I took a look into the footnotes of the study, though, and discovered those storage cost projections came from, yes, 2014.
The upshot of this is that a massive storage procurement in 2020 will absolutely cost less than CAISO calculated based on the outdated numbers. That opens up the question of how cost-competitive other clean energy assets really would be. The clock is ticking to get a project in motion in time for the deadline, and regulators will need to figure out soon if they want to move ahead with the old plan or initiate a more robust investigation of alternatives.
This episode points to a larger structural challenge in storage procurement: how do regulators evaluate it when the cost projections keep on changing? CAISO needed to use publicly available data; it doesn't have access to proprietary cost projections, which storage companies jealously guard. The best publicly available data it could find wasn't much use in this fast-paced industry.
Another data point of just how fast things are moving, courtesy of the Energy Storage Monitor: GTM's cumulative five-year forecast has reached 7,463 megawatts, up 30 percent year over year. Even early 2016 cost projections have lost their relevance.
Another thing the CAISO study left out: solar+storage as a key solution. The nonprofit Clean Coalition, which would rather see clean resources than new fossil fuel plants, has since run its own study factoring that in.
They say the benefits of combining solar and storage for firmed local reliability, including the 30 percent federal Investment Tax Credit, makes the alternative solution cheaper than the gas plant -- $267 million compared to $299 million.
This solution jibes better with the sentiments of Oxnard itself, which is sick of having its coastline gobbled up by looming power plants.

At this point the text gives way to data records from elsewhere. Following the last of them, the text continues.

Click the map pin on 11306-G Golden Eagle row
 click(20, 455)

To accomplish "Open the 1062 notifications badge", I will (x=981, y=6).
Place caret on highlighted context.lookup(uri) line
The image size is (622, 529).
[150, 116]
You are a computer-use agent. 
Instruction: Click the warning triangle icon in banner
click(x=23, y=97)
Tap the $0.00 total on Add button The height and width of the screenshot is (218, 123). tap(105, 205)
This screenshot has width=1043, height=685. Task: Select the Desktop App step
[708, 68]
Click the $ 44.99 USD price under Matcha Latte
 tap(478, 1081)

It's very possible that more studies are on the way from other groups with their own take on the alternatives and their cost-effectiveness.
The startling force of Hurricane Harvey brought grid resilience to the forefront, as my colleague Jeff St. John reported. Among other things, the failure of the grid and local backup systems at the Arkema chemical facility in Crosby knocked out refrigeration for volatile chemicals, leading to them combusting.

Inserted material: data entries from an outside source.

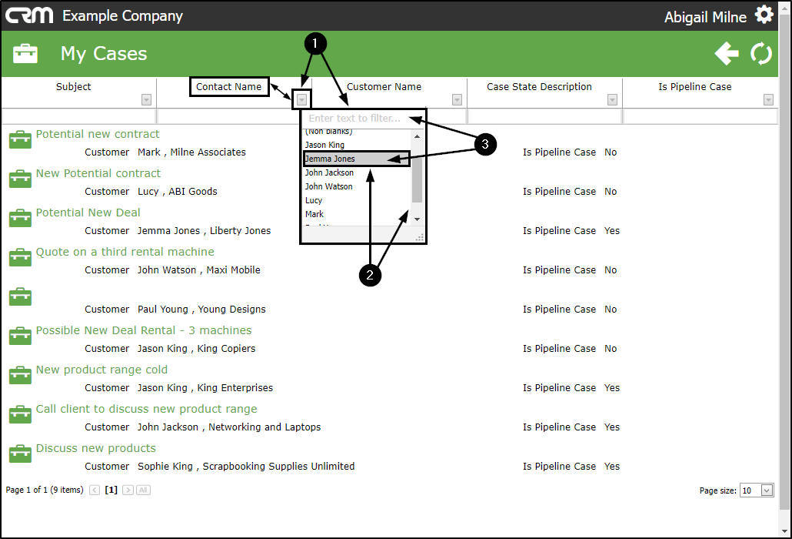Refresh the My Cases list
Screen dimensions: 792x539
[761, 54]
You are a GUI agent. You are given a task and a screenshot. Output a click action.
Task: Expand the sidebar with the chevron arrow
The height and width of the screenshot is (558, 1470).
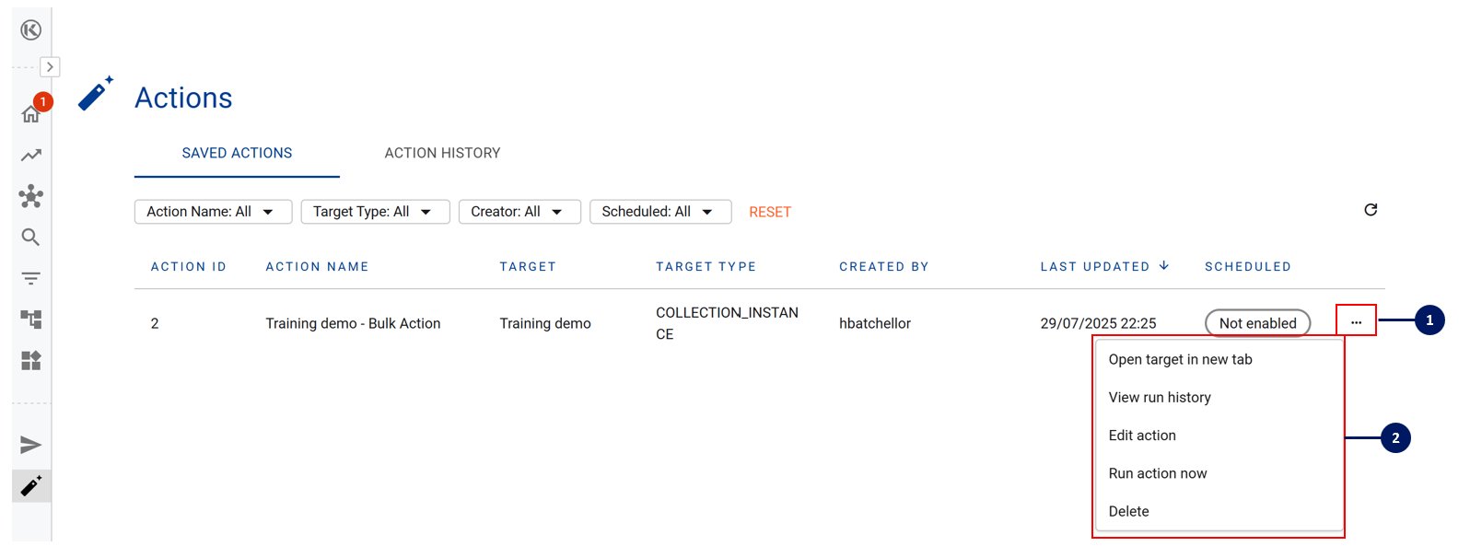pyautogui.click(x=50, y=67)
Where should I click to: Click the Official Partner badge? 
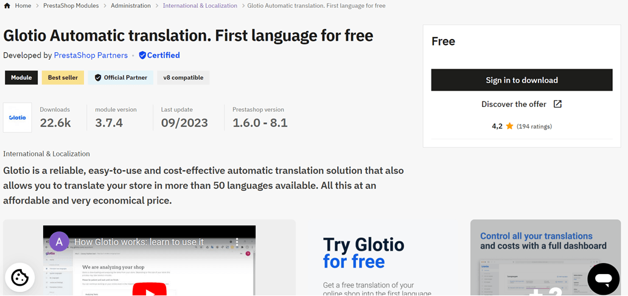pyautogui.click(x=120, y=78)
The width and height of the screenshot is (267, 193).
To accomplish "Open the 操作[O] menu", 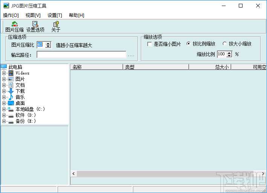I will (11, 15).
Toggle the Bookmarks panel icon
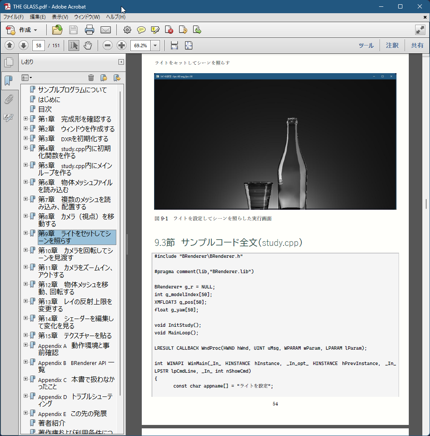The width and height of the screenshot is (430, 436). coord(8,80)
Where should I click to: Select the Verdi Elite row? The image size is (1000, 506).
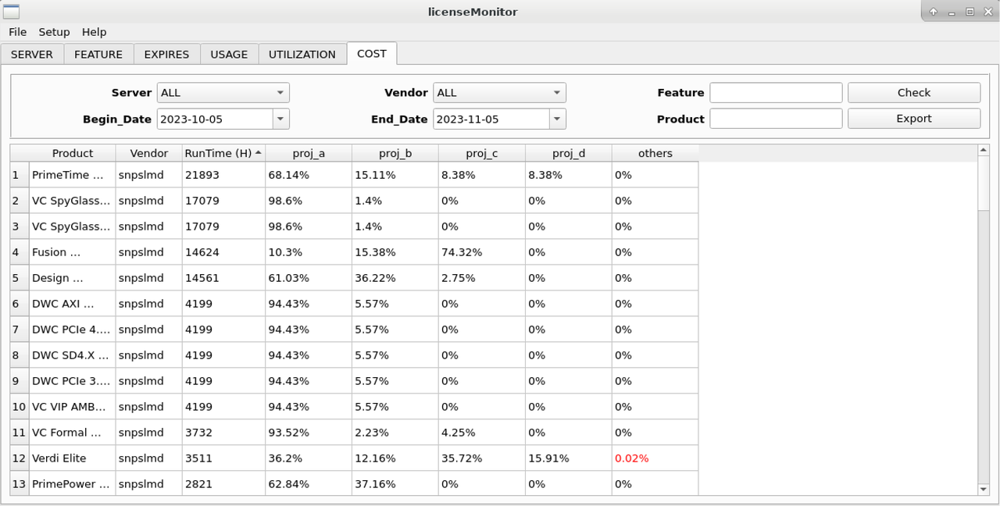click(70, 458)
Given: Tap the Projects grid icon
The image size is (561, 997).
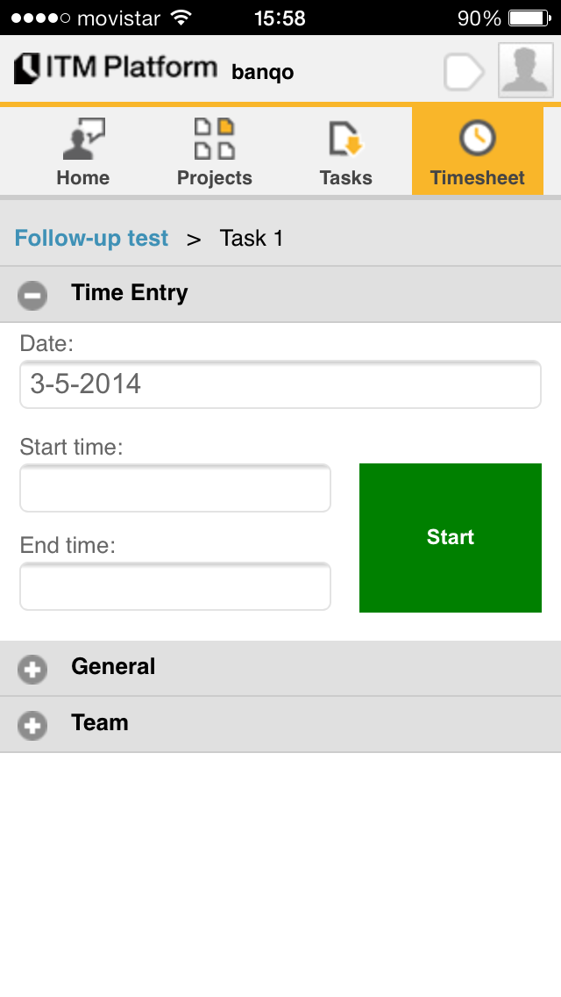Looking at the screenshot, I should (214, 139).
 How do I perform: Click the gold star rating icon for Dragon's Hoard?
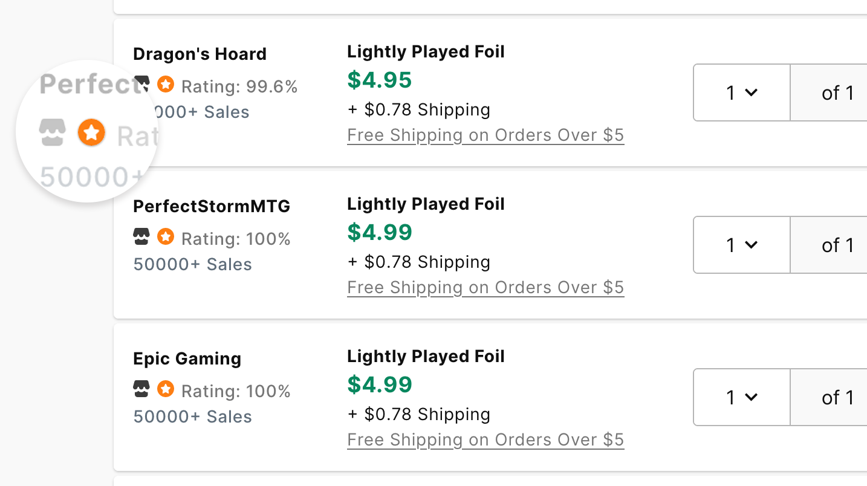(166, 84)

Microgrids for local resilience are still an infant industry, mostly practiced at military bases and university campuses. But they're gaining wider traction, in large part stemming from Superstorm Sandy's battering of the New England coast, and may see renewed interest after Harvey. There's plenty of room for innovation in streamlining and improving this type of product.
Chicago-based S&C Electric Company pushed the functionality forward with a system they worked on at utility Ameren's testing and application center next to the University of Illinois.
"This particular installation is unique in that, when utility power comes back [after an outage], it doesn't have to turn off and reconnect," said David Chiesa, senior director for business development. "This system can sync with the utility signal and seamlessly transition back."
That sounds simple, but it's a significant development, verified in a 24-hour islanding test last month. Instead of momentarily shutting down to switch from grid-connected to island mode or vice versa, this system can move between them without a loss of power. If an outage is expected, the system could proactively switch to island mode without the loss of power an outage would cause.
Accomplishing this requires getting all the generation sources in the microgrid to harmonize with the frequency, voltage and phase angle of the broader grid. Without that, the rotational inertia of the grid could wreck a microgrid that connects while running at different specifications, Chiesa said.
That's one more step toward a world where microgrids fade into the background while toggling in and out as needed, without disruption.